WHAT TO DO:
Leaving out the pictures, retype the lines from the top of the listing through the line with "Given: Open the Dataset dropdown arrow" exactly.

RECORDS SHOWN:
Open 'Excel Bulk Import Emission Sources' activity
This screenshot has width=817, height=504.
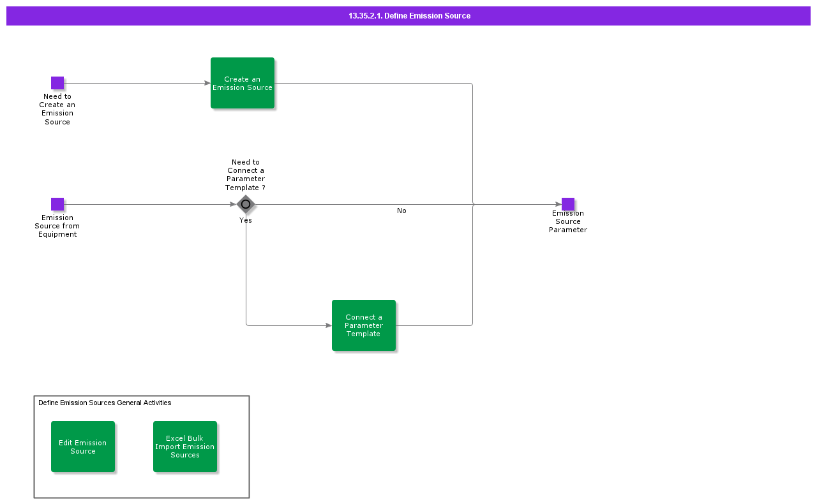[x=185, y=447]
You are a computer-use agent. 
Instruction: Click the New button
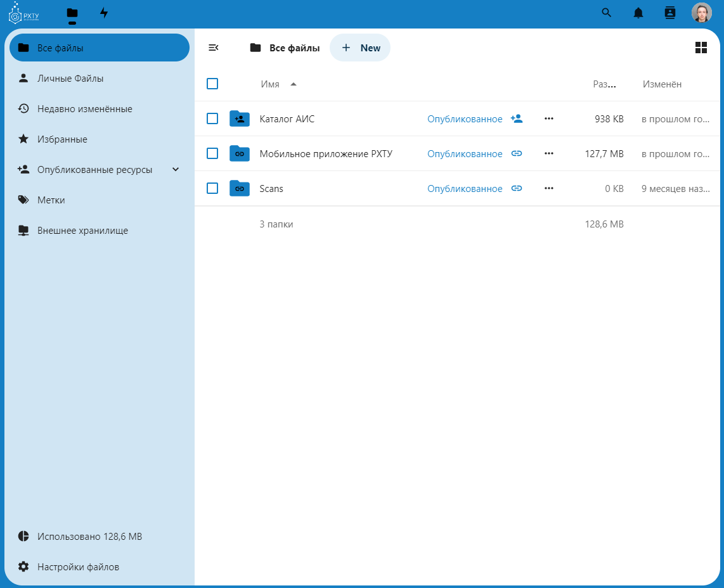coord(360,48)
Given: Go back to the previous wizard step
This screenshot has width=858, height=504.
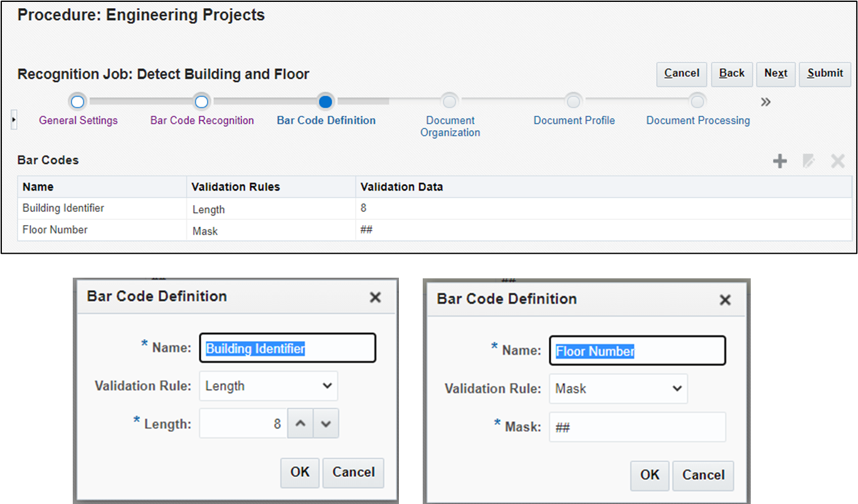Looking at the screenshot, I should (731, 74).
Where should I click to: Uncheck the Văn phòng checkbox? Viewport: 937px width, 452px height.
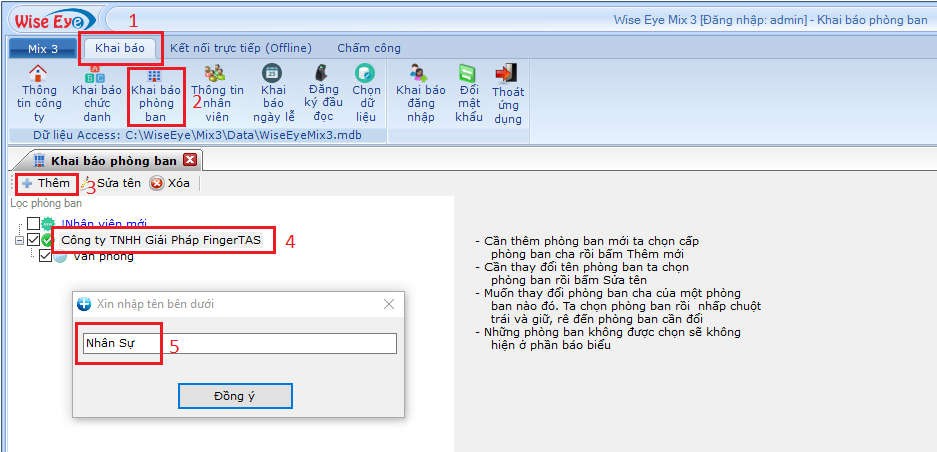pos(45,256)
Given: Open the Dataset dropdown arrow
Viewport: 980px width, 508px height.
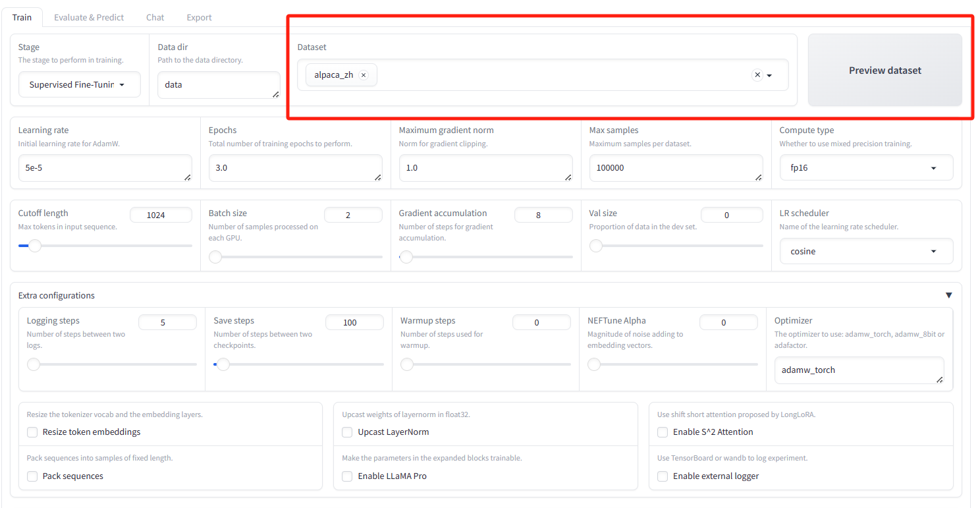Looking at the screenshot, I should coord(769,76).
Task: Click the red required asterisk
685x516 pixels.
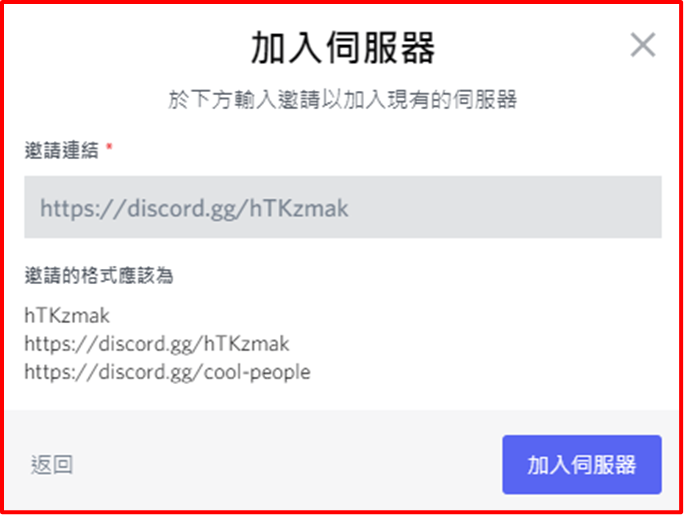Action: 109,147
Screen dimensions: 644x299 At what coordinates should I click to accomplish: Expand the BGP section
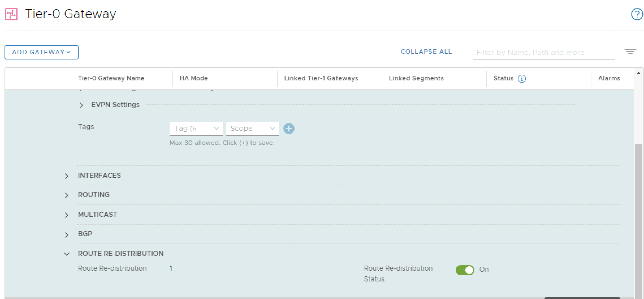click(66, 235)
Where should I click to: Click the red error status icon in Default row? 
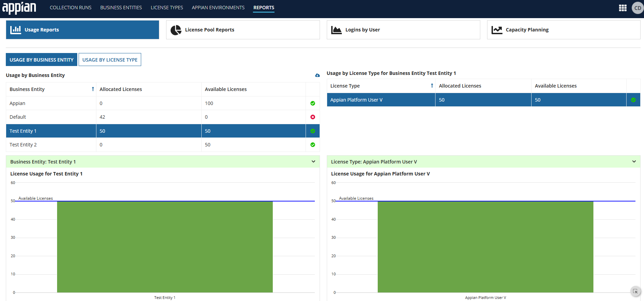pos(312,117)
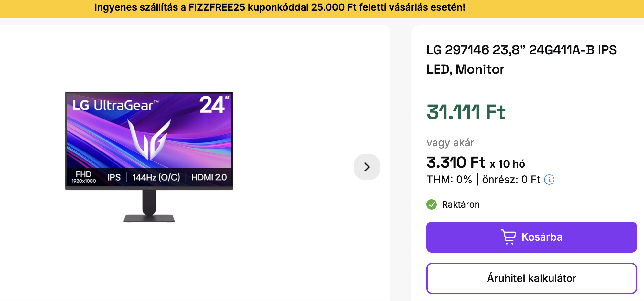Click the FHD 1920x1080 spec label
Image resolution: width=644 pixels, height=301 pixels.
pos(84,177)
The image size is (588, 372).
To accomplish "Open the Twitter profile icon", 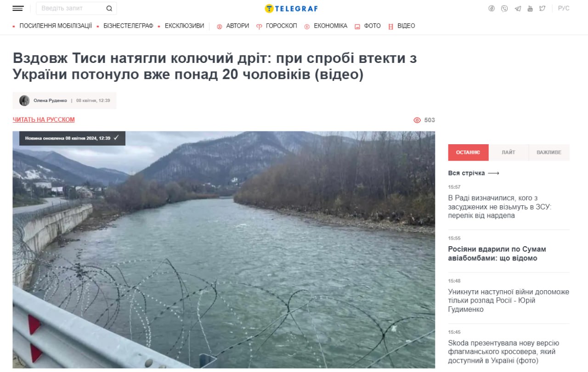I will (543, 8).
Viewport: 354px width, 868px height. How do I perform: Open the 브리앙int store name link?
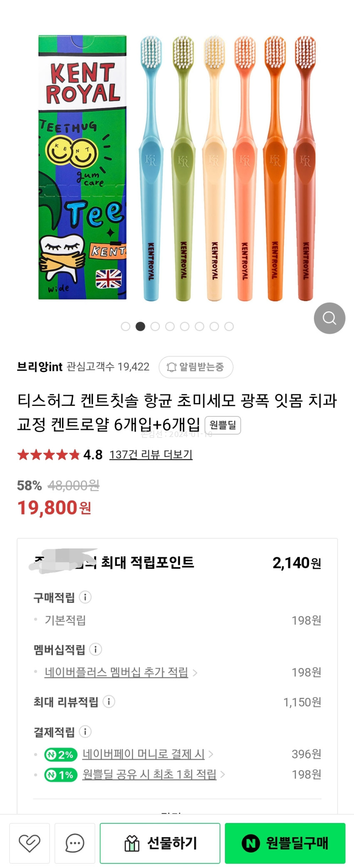(40, 367)
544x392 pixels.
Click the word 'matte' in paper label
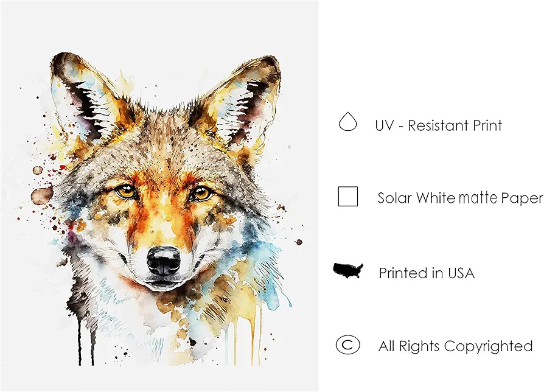[x=478, y=198]
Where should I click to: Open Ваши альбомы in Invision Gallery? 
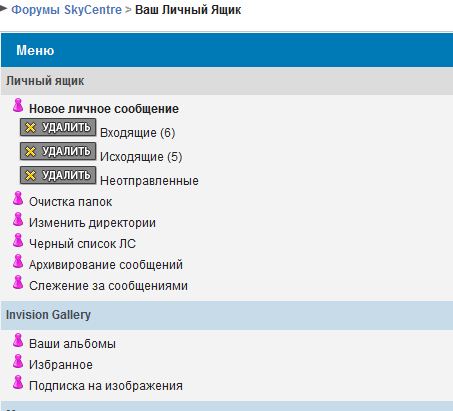[72, 344]
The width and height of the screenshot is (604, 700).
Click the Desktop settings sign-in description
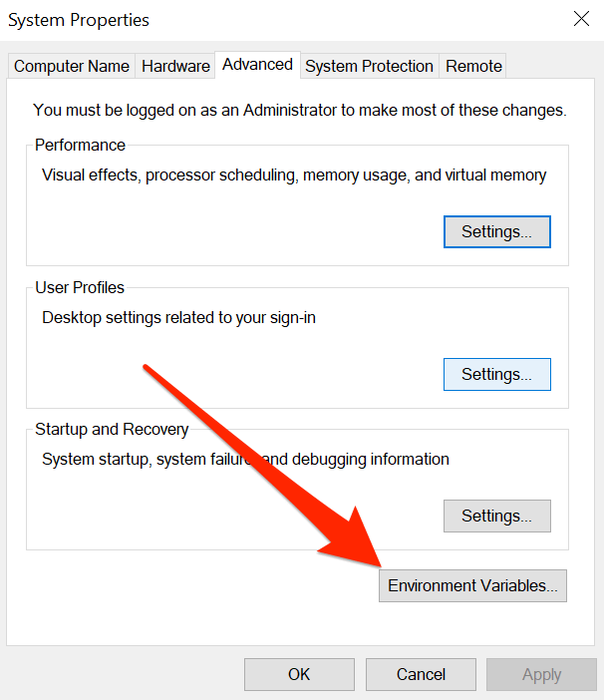click(178, 318)
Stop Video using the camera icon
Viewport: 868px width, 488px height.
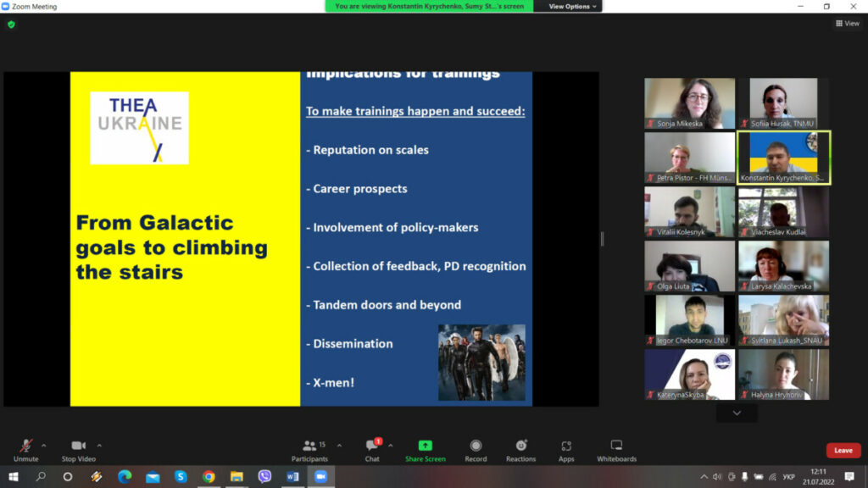tap(79, 446)
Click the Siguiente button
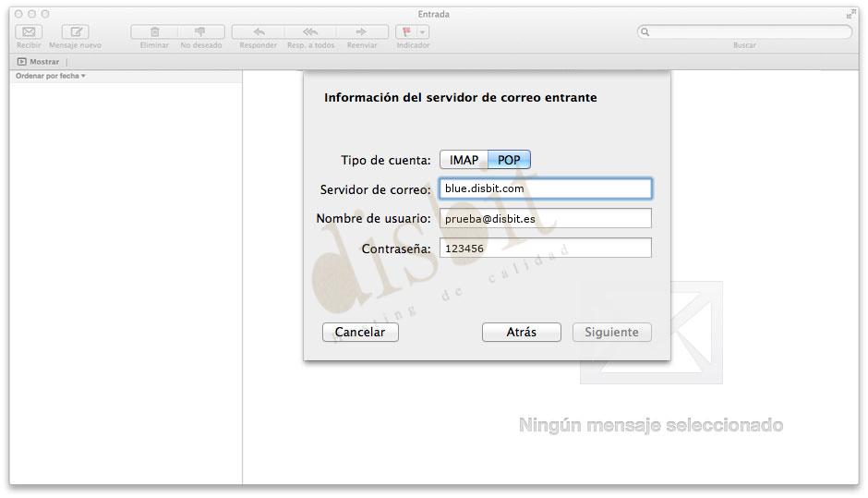The width and height of the screenshot is (868, 498). 611,332
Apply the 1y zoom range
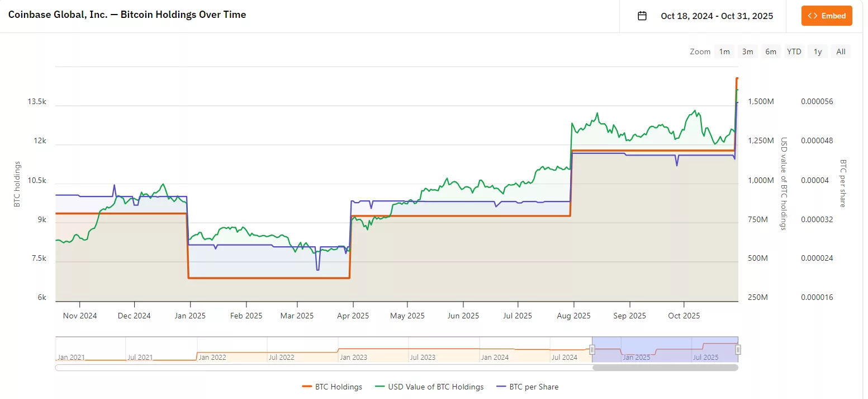This screenshot has height=399, width=868. tap(817, 51)
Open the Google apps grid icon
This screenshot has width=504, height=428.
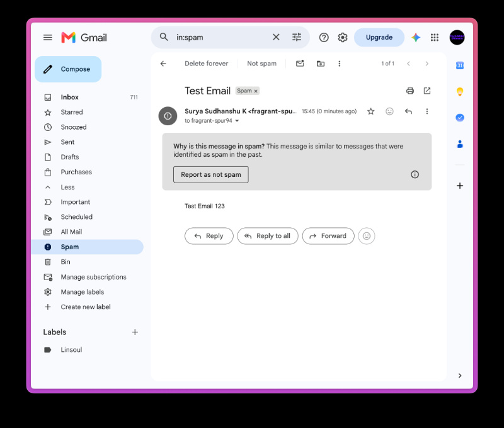coord(435,37)
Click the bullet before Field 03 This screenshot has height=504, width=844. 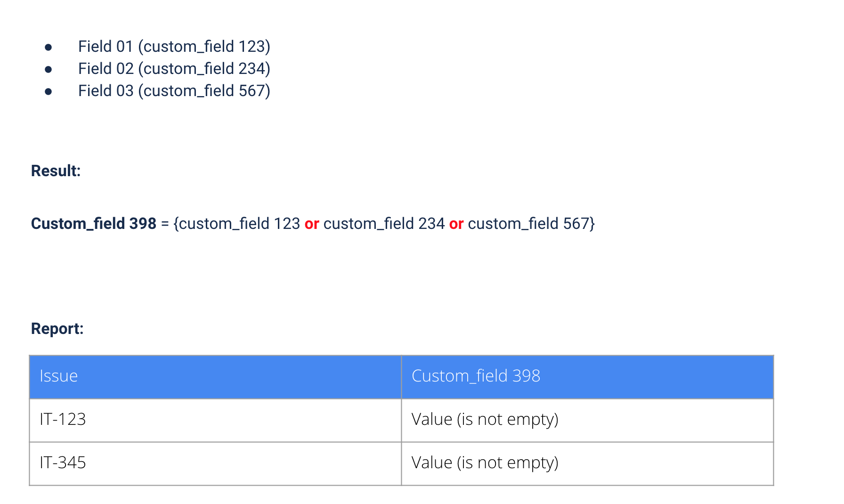(x=48, y=91)
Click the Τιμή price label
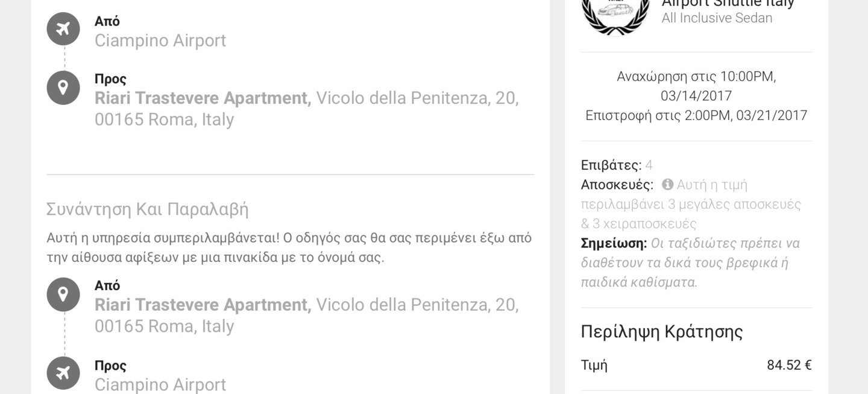This screenshot has height=394, width=868. pyautogui.click(x=594, y=365)
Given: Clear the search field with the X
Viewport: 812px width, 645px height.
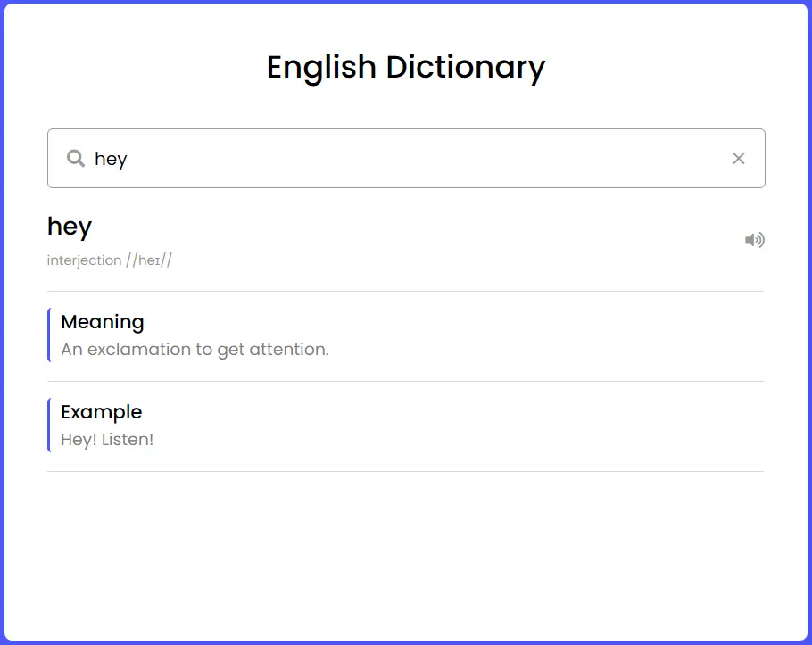Looking at the screenshot, I should 738,159.
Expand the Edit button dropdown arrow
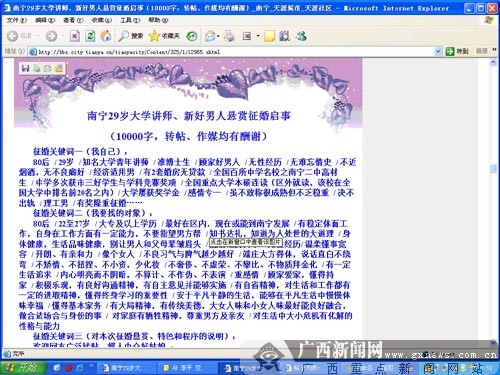This screenshot has width=500, height=375. [x=258, y=36]
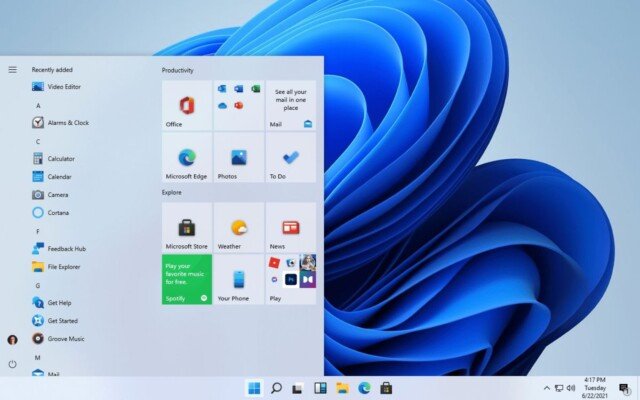Open the Photos tile
The image size is (640, 400).
pyautogui.click(x=239, y=158)
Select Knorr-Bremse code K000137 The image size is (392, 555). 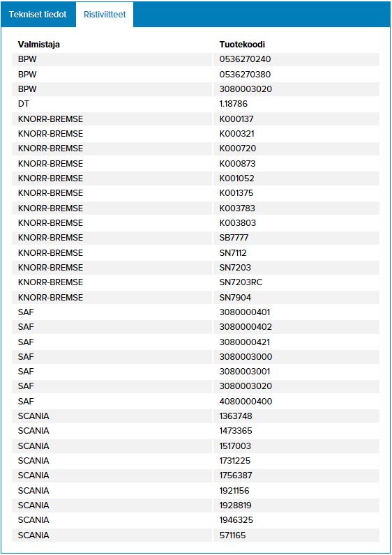point(236,119)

ANSWER TO THIS PROBLEM:
Open 'Excel Bulk Import Emission Sources' activity
This screenshot has width=817, height=504.
[x=185, y=447]
You are a computer-use agent. 
Instruction: Click the New button
coord(360,48)
Given: Go back to the previous wizard step
This screenshot has width=858, height=504.
Looking at the screenshot, I should (731, 74).
Where should I click to: Uncheck the Văn phòng checkbox? Viewport: 937px width, 452px height.
pos(45,256)
Given: Open the Dataset dropdown arrow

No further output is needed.